→ **Task input**:

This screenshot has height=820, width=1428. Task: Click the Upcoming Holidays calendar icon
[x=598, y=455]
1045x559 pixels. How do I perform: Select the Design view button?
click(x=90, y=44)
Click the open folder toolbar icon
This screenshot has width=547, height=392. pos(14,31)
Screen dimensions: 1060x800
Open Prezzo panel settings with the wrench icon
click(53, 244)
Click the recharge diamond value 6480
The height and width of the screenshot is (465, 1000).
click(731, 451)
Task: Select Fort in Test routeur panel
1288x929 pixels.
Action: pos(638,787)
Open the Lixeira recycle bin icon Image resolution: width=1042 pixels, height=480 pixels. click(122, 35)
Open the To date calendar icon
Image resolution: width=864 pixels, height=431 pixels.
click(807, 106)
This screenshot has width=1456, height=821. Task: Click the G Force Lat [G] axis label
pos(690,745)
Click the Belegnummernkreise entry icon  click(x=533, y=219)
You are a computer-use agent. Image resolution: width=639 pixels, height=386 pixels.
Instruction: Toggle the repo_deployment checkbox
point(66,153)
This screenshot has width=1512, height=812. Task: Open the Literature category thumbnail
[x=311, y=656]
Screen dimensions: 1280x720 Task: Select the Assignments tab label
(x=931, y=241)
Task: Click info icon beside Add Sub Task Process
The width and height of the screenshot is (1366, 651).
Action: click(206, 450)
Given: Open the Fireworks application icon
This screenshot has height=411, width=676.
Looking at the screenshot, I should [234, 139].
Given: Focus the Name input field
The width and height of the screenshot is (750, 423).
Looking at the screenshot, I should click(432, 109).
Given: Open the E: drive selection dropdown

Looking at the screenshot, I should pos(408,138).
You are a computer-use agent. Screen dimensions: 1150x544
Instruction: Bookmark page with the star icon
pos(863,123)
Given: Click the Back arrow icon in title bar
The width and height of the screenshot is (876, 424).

→ **Task item**: Beginning of the records through the line with "Task: Click info": return that span exactly and stop there.

→ **Answer to the problem**:
This screenshot has height=820, width=1428. Task: Click the Upcoming Holidays calendar icon
[x=598, y=455]
1045x559 pixels. How do I perform: Select the Design view button?
click(x=90, y=44)
Click the open folder toolbar icon
This screenshot has width=547, height=392. pos(14,31)
Screen dimensions: 1060x800
Open Prezzo panel settings with the wrench icon
click(53, 244)
Click the recharge diamond value 6480
The height and width of the screenshot is (465, 1000).
click(731, 451)
Task: Select Fort in Test routeur panel
1288x929 pixels.
Action: pos(638,787)
Open the Lixeira recycle bin icon Image resolution: width=1042 pixels, height=480 pixels. click(122, 35)
Open the To date calendar icon
Image resolution: width=864 pixels, height=431 pixels.
click(807, 106)
This screenshot has width=1456, height=821. Task: Click the G Force Lat [G] axis label
pos(690,745)
Click the Belegnummernkreise entry icon  click(x=533, y=219)
You are a computer-use agent. Image resolution: width=639 pixels, height=386 pixels.
Instruction: Toggle the repo_deployment checkbox
point(66,153)
This screenshot has width=1512, height=812. Task: Open the Literature category thumbnail
[x=311, y=656]
Screen dimensions: 1280x720 Task: Select the Assignments tab label
(x=931, y=241)
Task: Click info icon beside Add Sub Task Process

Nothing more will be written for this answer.